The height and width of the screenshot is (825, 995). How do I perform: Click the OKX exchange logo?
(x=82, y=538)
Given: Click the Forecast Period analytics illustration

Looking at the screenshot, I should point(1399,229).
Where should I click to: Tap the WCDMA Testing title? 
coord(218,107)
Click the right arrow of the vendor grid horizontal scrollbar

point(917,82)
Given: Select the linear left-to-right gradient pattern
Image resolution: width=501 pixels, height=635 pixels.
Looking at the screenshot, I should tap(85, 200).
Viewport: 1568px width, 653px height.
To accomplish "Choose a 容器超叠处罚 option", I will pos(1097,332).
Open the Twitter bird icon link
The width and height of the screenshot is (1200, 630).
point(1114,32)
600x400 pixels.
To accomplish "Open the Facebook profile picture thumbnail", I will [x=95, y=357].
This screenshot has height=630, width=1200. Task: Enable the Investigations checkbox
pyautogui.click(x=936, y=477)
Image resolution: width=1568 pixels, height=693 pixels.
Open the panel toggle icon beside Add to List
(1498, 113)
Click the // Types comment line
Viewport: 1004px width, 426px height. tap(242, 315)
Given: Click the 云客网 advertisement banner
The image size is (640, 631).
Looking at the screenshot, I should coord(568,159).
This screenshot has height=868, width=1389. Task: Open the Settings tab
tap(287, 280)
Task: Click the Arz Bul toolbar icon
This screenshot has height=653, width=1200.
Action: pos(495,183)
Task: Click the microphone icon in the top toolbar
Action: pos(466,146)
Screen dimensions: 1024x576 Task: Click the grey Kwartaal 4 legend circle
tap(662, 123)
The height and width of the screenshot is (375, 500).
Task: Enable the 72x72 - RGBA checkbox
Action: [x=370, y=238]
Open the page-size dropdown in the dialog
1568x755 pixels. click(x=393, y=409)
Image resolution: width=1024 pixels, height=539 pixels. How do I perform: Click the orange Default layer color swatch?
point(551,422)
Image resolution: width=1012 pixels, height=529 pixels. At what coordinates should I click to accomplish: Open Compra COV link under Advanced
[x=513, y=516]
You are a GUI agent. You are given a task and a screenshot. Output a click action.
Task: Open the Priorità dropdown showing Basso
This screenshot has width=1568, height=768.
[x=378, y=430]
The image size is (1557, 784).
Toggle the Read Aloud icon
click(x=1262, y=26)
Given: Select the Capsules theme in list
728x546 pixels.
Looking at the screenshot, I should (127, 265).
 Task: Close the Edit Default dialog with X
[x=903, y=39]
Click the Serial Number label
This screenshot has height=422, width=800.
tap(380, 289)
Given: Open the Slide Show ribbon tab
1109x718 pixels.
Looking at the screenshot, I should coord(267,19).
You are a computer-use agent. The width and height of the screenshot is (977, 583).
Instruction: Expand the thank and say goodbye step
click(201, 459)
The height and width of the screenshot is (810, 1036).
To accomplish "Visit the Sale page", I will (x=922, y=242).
****
-- Work task --
In the entries, the line containing "The height and width of the screenshot is (810, 1036)." and every line after it through the last are to be duplicated exactly, and no other line is to be included.

-- Written reply --
The height and width of the screenshot is (810, 1036).
To accomplish "Visit the Sale page", I will (x=922, y=242).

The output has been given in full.